=== WYODRĘBNIONE DANE ===
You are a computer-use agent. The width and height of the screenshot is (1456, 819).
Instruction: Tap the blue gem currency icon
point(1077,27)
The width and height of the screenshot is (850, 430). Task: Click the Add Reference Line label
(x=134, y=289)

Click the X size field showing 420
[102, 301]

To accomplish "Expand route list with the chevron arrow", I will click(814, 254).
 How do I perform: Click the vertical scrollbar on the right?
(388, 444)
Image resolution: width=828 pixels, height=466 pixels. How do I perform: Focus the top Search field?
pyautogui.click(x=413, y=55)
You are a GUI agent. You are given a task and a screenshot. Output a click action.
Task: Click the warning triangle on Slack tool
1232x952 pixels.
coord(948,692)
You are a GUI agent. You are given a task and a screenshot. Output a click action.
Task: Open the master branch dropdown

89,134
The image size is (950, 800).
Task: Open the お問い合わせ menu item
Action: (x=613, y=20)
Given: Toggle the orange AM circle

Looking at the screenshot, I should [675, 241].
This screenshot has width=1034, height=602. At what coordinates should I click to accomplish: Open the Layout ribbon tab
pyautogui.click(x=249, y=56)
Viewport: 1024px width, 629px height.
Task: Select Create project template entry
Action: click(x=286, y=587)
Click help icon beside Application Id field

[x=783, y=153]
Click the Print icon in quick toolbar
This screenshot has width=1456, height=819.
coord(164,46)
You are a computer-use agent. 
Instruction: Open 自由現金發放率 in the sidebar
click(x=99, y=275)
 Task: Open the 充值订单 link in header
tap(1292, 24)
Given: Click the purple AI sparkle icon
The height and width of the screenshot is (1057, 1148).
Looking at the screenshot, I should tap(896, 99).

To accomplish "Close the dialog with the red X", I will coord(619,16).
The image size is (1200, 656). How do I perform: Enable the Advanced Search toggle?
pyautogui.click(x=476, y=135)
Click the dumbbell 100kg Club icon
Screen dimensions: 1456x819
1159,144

=== POLECENIE ===
Zamień „field” na „box” w wierszach danych, zaczynając od wiersza z „Click the X size field showing 420” i kończąc na wierszu z „pyautogui.click(x=413, y=55)”. Podaj tylko te wiersze, a resztę ich treści pozostaw bez zmian.

=== ODPOWIEDŹ ===
Click the X size box showing 420
[102, 301]

To accomplish "Expand route list with the chevron arrow", I will click(814, 254).
 How do I perform: Click the vertical scrollbar on the right?
(388, 444)
Image resolution: width=828 pixels, height=466 pixels. How do I perform: Focus the top Search box?
pyautogui.click(x=413, y=55)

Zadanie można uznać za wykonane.